### 任务输入
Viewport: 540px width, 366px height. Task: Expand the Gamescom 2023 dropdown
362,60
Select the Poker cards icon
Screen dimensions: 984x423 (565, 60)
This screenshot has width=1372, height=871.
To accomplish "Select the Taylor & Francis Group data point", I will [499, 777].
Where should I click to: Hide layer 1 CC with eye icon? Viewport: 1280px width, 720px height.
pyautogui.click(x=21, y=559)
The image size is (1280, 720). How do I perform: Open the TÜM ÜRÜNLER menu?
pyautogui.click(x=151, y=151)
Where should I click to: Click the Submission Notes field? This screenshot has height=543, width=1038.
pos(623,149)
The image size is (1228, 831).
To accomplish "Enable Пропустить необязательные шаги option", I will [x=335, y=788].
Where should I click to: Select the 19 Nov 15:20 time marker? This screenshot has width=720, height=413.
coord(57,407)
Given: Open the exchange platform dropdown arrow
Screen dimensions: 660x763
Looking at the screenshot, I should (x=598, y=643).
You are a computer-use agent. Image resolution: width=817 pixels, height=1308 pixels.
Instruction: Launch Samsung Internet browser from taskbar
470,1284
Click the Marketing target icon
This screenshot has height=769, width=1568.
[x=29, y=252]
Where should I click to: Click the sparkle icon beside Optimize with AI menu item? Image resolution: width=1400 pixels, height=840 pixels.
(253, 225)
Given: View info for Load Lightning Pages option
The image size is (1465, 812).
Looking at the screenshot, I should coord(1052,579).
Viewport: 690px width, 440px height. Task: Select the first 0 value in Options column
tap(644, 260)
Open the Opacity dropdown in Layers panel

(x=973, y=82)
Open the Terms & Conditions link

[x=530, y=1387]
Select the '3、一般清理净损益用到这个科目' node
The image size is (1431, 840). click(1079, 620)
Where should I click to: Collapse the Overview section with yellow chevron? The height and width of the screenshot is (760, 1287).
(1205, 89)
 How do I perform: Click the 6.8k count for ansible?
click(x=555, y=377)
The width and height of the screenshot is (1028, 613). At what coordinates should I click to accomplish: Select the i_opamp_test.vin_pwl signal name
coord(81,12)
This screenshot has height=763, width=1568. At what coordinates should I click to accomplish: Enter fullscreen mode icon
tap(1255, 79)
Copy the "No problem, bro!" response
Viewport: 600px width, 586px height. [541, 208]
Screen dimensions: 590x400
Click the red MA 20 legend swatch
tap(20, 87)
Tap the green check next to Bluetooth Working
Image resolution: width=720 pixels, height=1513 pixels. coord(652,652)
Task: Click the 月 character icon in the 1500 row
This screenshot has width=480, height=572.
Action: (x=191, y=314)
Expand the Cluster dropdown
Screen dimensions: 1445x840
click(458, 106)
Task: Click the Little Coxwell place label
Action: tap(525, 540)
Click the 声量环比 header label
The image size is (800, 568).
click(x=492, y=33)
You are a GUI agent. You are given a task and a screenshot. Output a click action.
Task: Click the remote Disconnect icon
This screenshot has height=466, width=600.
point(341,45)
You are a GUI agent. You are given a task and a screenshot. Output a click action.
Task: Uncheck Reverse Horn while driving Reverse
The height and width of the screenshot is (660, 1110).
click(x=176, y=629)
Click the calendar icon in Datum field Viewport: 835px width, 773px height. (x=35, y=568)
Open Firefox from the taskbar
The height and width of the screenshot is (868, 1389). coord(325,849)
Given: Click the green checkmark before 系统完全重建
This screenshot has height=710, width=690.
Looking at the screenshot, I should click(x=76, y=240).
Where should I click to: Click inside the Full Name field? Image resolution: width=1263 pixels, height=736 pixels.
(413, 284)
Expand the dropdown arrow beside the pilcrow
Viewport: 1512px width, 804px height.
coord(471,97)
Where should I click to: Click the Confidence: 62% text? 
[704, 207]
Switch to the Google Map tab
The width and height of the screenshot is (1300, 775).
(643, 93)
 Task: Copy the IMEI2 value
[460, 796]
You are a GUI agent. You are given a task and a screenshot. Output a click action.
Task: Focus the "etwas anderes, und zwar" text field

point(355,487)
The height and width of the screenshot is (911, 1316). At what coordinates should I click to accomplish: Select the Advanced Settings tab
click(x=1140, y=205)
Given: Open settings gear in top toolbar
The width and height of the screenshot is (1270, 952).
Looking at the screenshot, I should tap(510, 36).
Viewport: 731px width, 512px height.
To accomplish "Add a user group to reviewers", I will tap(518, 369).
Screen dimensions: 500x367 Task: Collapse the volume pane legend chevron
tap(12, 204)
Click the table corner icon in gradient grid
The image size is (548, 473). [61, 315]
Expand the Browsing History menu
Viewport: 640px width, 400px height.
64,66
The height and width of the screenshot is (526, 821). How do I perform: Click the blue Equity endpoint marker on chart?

### 练习任务
请修改上述条目中从含有“Click the table corner icon in gradient grid”的一行起直至条目末尾（首尾两行均包括在内）的各行：将“Browsing History”替换为“Download History”，其余内容保持原样，并只写出这些行。

### 任务答案
Click the table corner icon in gradient grid
The image size is (548, 473). [61, 315]
Expand the Download History menu
Viewport: 640px width, 400px height.
64,66
The height and width of the screenshot is (526, 821). How do I perform: Click the blue Equity endpoint marker on chart?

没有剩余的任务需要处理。